Effects of Institutions on Foreign Aid
In the literature relating institutions to foreign aid, there is a strand which is contrary to the capacity building approach. Here, some economists suggest that aid should be given to countries with good governance or institutions to ensure its effectiveness (Burnside and Dollar 2000; World Bank 1998). 3 This approach is also known as selectivity. However, other economists suggest that selectivity does not produce the expected outcomes (Azam and Laffont 2003; Layton 2008).
FDI and Growth
Finally, we will review some outstanding literature addressing the effect of FDI on economic growth. Although this study seeks to reveal the effect of foreign aid on FDI, attracting FDI is not the ultimate goal of foreign aid, rather, improving development and the well-being of the people are the established objectives. The FDI-growth debate is also ambiguous. Lumbila (2005) finds that FDI can spur economic growth for African countries. However, Habiyaremye and Ziesemer (2006) find that investment has no significant effect in Sub-Saharan Africa because most of the capital is invested in the primary sector. Additionally, Alfaro (2003) finds that FDI in the primary sector tends to lower growth. Thus, we focus on the literature stressing the relevance of FDI besides the role of institutions. Amendolagine et al. (2013) suggest that FDI generates backward linkages with local firms in Sub-Saharan African countries, where good institutions, particularly a reliable legal system, are pre-conditions for boosting such linkages. Many economists highlight the spillover effect of FDI (De Mello 1997). FDI can increase the productivity in the host country through transfers of capital stock, technology, human resource and infrastructure and the existence of a domestic environment for investment boosts productivity (Fillat and Woerz 2011). Javorcik (2004) finds that the productivity spillover is associated with backward linkages. Specifically, one-standard-deviation increase in foreign presence produces a 15% increase in the output of host firms.
Theoretical Model
In this section, we present our theoretical model, which is developed from that of Acemoglu et al. (2005) explaining how aid has an influence on economic institutions and the subsequent effect on economic performance.

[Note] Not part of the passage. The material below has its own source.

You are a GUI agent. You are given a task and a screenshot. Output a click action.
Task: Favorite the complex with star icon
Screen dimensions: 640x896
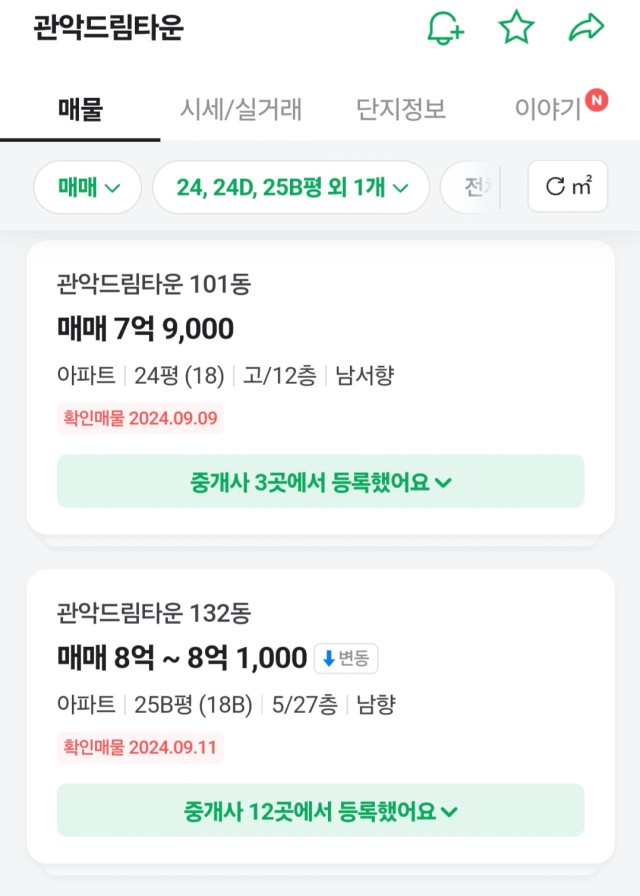(516, 27)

We start with economic institutions, as Acemoglu et al. (2005) suggest economic institutions determine the economic growth as well as the distribution of resources in the future. We denote it as:
Notion 1: Economic institutionst => Economic performancet and distribution of resourcest
+1
Notion 1 shows that economic institutions determine economic outcomes as well as the distribution of resources in the future (denoted by the subscript t + 1). In other words, under the determined economic institutions, certain individuals or groups will be richer than others.

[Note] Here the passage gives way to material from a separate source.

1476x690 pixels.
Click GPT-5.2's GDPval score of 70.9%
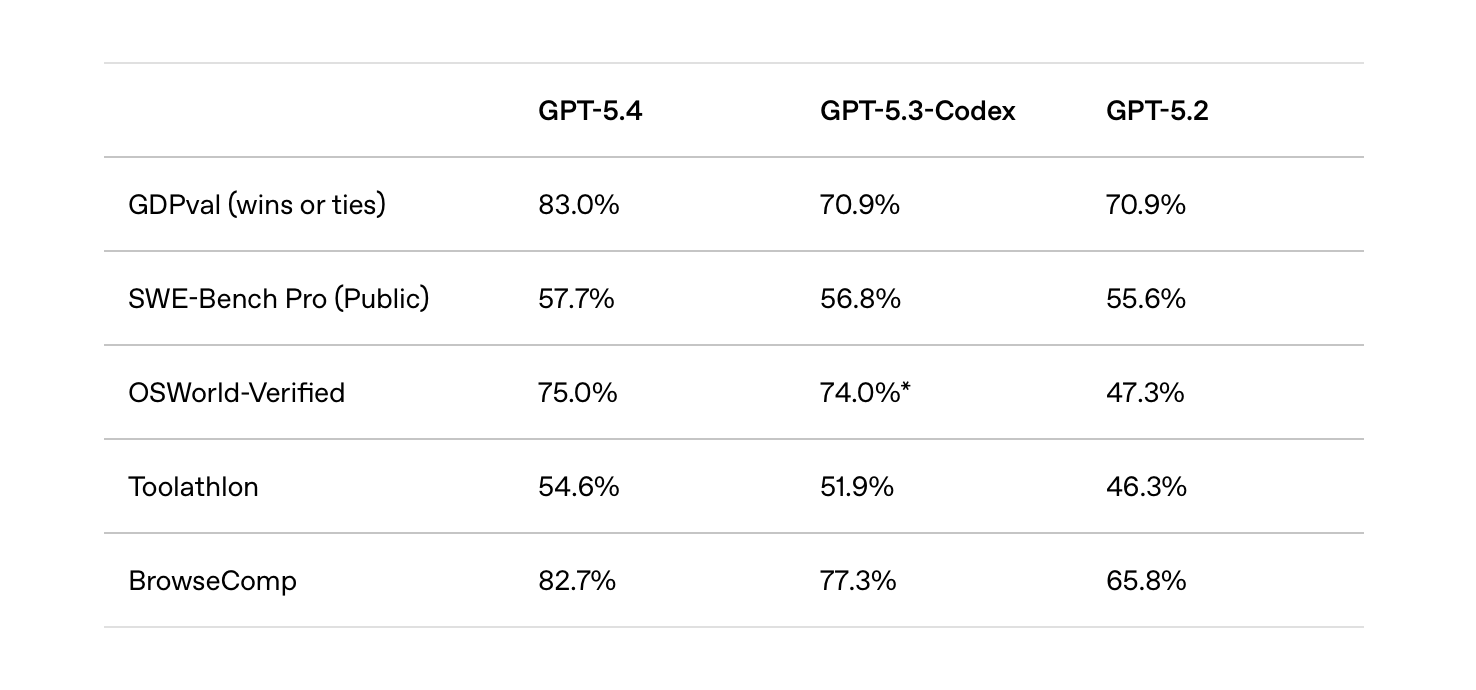point(1145,205)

Notion 2: Political powert => Economic institutionst
Economic institutions are determined as a collective choice, but we have no reason to believe that all individuals and groups will have the same preferences over the sets of economic institutions, as one implication of Notion 1 is that different economic institutions produce different economic outcomes as well as different distributional mechanisms.
Acemoglu et al. (2005) argue that it is the political powers that determine economic institutions. In the case of two groups with different preferences, the one with greater political power likely dominates the preferences.
Notion 3: Political institutionst => de jure political powert
It is essential to introduce two different types of political power, the de jure and de facto political power. Notion 3 shows that the de jure political power originates in the political institutions. We specify the group possessing the de jure political power as the de jure political group. Combining Notions 1 and 2, one implication of Notion 3 is that this de jure political group will shape economic institutions to ensure the distribution of resources in its favour.
Notion 4: Distribution of resourcest => de facto political groupt => de facto political powert
According to Acemoglu et al. (2005), the de facto power is determined by two resources. The first is the group’s ability to solve its collective action problem, while the second is the economic resources. Notion 4 shows that the distribution of resources enriches a certain group, giving it the de facto power to influence and determine economic institutions in order to maintain or improve the distributional mechanisms favouring itself.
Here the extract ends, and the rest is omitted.